Linux Kernel Xen Privcmd Driver Secure Boot Bypass Vulnerability in Unprivileged DomU

A vulnerability in the Linux kernel's Xen privcmd driver allows unprivileged user processes in certain guest domains to issue arbitrary hypercalls. This could lead to modifications of kernel memory, potentially disrupting secure boot processes. The issue arises when the privcmd driver is used in an unprivileged domU acting as a device model for another guest, where it can target and affect that other guest. Although the privcmd driver can be restricted to specific domains, this lockdown feature is currently only available through userland, creating a window for exploitation.

Impact

Exploitation of this vulnerability could break the secure boot feature by allowing unauthorized modifications to kernel memory from unprivileged user processes in domU.

Reproduction

To reproduce this vulnerability, boot a Xen guest with secure boot enabled.
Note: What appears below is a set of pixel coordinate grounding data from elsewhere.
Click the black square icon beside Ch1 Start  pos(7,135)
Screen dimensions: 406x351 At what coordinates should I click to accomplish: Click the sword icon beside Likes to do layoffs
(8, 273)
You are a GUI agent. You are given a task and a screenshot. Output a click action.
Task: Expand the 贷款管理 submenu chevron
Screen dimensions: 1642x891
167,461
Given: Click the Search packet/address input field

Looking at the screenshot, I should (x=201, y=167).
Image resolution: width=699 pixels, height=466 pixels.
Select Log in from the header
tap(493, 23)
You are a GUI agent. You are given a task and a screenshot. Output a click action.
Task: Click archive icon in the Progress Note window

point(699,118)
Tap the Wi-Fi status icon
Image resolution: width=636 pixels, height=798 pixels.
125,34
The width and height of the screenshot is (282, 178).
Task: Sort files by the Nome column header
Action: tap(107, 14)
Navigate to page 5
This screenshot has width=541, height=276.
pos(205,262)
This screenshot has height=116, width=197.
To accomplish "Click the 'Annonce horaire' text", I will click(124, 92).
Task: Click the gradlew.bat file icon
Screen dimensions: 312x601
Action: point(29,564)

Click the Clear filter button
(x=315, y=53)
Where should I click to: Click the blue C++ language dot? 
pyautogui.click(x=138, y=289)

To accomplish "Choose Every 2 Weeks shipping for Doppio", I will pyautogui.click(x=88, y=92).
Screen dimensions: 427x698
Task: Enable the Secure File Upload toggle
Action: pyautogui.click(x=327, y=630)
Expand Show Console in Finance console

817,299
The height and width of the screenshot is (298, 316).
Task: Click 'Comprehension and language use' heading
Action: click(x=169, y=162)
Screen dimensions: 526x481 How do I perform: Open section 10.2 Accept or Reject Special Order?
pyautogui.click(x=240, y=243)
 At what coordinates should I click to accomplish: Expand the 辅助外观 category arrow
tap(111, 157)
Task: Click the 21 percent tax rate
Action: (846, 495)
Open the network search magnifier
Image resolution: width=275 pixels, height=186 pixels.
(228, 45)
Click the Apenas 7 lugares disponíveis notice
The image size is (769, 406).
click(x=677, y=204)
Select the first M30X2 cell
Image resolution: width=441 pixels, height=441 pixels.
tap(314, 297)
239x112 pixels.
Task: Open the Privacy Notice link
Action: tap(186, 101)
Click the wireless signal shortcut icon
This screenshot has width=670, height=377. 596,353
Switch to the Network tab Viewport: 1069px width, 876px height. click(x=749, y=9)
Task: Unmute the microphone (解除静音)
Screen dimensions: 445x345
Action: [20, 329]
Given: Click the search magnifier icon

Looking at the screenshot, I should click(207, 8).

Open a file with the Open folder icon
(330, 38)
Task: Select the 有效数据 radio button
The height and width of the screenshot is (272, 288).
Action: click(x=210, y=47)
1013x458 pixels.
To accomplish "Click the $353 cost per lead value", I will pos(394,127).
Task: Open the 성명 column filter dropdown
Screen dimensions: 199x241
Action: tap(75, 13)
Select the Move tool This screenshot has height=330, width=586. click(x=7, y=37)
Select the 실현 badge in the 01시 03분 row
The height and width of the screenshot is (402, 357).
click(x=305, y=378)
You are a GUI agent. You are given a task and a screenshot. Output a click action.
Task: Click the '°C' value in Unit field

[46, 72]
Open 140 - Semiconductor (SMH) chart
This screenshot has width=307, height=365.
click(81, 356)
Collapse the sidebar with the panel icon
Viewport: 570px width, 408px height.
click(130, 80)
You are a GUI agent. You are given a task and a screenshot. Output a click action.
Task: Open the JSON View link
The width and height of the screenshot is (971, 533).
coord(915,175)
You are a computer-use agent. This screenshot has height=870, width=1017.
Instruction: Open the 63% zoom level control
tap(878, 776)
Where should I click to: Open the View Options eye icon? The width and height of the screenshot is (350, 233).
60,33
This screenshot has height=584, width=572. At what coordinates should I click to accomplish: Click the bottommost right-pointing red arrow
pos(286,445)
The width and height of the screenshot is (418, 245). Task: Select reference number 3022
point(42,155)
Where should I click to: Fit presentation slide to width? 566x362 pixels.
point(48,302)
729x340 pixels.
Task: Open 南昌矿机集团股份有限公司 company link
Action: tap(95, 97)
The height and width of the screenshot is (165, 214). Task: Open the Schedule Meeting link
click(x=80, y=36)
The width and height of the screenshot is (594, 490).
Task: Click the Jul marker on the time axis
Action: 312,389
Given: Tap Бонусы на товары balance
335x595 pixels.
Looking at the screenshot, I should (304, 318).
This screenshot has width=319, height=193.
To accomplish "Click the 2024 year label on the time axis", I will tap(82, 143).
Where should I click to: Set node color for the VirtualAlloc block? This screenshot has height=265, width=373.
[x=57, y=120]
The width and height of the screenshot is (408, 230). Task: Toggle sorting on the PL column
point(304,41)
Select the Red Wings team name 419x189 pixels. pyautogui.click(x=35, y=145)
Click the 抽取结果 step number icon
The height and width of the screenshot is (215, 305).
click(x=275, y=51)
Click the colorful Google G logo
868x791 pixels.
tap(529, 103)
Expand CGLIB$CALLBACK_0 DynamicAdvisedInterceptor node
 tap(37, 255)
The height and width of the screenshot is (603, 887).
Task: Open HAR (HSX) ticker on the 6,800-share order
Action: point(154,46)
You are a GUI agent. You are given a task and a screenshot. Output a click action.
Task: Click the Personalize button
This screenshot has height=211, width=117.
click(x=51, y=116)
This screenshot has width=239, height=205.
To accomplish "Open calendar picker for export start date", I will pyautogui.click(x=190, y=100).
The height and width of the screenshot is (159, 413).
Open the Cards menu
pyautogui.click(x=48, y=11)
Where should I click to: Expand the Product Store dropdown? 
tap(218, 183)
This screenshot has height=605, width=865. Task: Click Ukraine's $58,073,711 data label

Then, in an unprivileged domU, use a root user process to interact with the privcmd driver. This will enable the process to issue hypercalls that can modify the kernel memory of the guest, thereby disrupting the secure boot integrity.

Remediation

The privcmd driver can be configured to restrict hypercalls to specific domains, but this must be done from userland. Ensure that the privcmd driver is locked down to the appropriate target domain before any hypercalls are made.